WORK REQUEST -> In the entries below, find the line with "Instruction: Click the" and the line with "Open the not-secure warning triangle icon"; give again those lines and every line between them, exactly.
[Opening INPUT section]
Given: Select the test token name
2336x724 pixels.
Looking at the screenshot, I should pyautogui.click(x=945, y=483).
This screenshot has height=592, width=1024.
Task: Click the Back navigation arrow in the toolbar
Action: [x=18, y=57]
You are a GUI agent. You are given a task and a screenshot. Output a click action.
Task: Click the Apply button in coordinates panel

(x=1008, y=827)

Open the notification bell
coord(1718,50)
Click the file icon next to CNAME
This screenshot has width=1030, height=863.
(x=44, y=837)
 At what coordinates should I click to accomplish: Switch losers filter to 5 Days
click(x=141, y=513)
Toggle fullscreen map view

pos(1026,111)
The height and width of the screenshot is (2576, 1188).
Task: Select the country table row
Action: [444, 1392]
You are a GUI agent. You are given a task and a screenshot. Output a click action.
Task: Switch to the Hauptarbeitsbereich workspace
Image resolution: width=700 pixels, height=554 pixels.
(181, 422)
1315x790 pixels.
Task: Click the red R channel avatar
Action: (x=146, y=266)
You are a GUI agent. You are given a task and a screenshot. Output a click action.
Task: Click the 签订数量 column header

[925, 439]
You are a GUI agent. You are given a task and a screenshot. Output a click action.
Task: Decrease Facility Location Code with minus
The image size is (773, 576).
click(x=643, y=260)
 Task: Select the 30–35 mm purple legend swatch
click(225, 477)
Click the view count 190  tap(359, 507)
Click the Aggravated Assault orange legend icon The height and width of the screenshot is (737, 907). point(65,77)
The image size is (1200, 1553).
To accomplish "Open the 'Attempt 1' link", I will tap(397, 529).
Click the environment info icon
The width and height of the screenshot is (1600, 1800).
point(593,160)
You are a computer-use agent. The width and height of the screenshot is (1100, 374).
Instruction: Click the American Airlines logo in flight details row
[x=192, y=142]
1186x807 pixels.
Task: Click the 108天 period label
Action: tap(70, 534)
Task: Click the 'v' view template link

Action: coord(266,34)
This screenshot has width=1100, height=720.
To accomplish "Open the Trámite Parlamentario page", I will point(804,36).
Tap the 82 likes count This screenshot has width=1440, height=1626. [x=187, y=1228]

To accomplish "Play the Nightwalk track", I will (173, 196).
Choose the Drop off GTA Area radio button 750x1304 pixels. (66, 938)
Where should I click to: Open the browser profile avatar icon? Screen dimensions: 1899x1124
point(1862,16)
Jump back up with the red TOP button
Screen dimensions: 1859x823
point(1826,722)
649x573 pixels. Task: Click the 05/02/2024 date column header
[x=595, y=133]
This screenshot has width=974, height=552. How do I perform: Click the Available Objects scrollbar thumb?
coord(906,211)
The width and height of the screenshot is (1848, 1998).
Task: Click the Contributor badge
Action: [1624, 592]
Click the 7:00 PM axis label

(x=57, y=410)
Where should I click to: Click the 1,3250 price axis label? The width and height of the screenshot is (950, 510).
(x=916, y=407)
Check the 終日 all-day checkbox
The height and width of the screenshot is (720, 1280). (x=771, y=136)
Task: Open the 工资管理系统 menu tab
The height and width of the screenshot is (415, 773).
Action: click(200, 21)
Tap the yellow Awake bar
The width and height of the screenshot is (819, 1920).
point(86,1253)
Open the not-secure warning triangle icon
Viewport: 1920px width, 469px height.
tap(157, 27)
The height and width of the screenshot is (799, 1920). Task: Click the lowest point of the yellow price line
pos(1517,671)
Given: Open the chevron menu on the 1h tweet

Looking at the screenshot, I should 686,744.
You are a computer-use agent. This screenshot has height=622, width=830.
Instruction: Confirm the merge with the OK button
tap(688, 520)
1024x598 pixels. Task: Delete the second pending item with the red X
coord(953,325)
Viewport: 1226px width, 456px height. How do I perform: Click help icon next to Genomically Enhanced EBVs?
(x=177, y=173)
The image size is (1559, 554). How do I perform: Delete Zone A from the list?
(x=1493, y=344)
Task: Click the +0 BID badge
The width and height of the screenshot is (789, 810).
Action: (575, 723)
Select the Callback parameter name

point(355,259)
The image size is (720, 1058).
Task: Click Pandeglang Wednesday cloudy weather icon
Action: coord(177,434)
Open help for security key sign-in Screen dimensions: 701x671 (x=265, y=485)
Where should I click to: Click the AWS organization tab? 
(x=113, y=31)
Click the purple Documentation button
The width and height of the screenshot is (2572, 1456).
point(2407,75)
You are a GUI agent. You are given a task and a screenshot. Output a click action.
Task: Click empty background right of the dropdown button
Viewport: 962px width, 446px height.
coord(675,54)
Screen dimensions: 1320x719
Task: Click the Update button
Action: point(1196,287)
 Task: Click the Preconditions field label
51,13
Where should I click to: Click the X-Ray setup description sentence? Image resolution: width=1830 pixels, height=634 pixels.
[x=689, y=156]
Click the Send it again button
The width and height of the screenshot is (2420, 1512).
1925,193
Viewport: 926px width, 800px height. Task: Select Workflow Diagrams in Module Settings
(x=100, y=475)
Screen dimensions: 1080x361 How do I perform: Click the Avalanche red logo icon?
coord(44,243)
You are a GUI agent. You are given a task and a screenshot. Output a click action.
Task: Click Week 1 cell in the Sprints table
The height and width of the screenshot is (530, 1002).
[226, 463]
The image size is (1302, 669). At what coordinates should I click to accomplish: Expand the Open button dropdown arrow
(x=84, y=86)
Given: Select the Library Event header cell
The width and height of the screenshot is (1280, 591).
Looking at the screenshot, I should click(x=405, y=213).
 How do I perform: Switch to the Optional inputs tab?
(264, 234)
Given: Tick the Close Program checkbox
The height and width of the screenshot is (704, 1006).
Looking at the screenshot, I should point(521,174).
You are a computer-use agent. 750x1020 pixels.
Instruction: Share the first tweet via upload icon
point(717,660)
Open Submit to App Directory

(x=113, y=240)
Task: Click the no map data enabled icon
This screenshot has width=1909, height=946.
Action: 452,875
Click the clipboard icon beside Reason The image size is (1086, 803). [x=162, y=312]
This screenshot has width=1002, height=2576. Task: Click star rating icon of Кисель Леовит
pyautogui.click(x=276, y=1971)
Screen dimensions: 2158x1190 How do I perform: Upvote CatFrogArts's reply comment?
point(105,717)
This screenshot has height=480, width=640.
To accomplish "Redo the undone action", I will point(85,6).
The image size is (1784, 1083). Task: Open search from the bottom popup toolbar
[Closing INPUT section]
RESPONSE BELOW ->
Instruction: Click the American Airlines logo in flight details row
[x=192, y=142]
1186x807 pixels.
Task: Click the 108天 period label
Action: tap(70, 534)
Task: Click the 'v' view template link

Action: coord(266,34)
This screenshot has width=1100, height=720.
To accomplish "Open the Trámite Parlamentario page", I will point(804,36).
Tap the 82 likes count This screenshot has width=1440, height=1626. [x=187, y=1228]

To accomplish "Play the Nightwalk track", I will (173, 196).
Choose the Drop off GTA Area radio button 750x1304 pixels. (66, 938)
Where should I click to: Open the browser profile avatar icon? Screen dimensions: 1899x1124
point(1862,16)
Jump back up with the red TOP button
Screen dimensions: 1859x823
point(1826,722)
649x573 pixels. Task: Click the 05/02/2024 date column header
[x=595, y=133]
This screenshot has width=974, height=552. How do I perform: Click the Available Objects scrollbar thumb?
coord(906,211)
The width and height of the screenshot is (1848, 1998).
Task: Click the Contributor badge
Action: [1624, 592]
Click the 7:00 PM axis label

(x=57, y=410)
Where should I click to: Click the 1,3250 price axis label? The width and height of the screenshot is (950, 510).
(x=916, y=407)
Check the 終日 all-day checkbox
The height and width of the screenshot is (720, 1280). (x=771, y=136)
Task: Open the 工资管理系统 menu tab
The height and width of the screenshot is (415, 773).
Action: click(200, 21)
Tap the yellow Awake bar
The width and height of the screenshot is (819, 1920).
point(86,1253)
Open the not-secure warning triangle icon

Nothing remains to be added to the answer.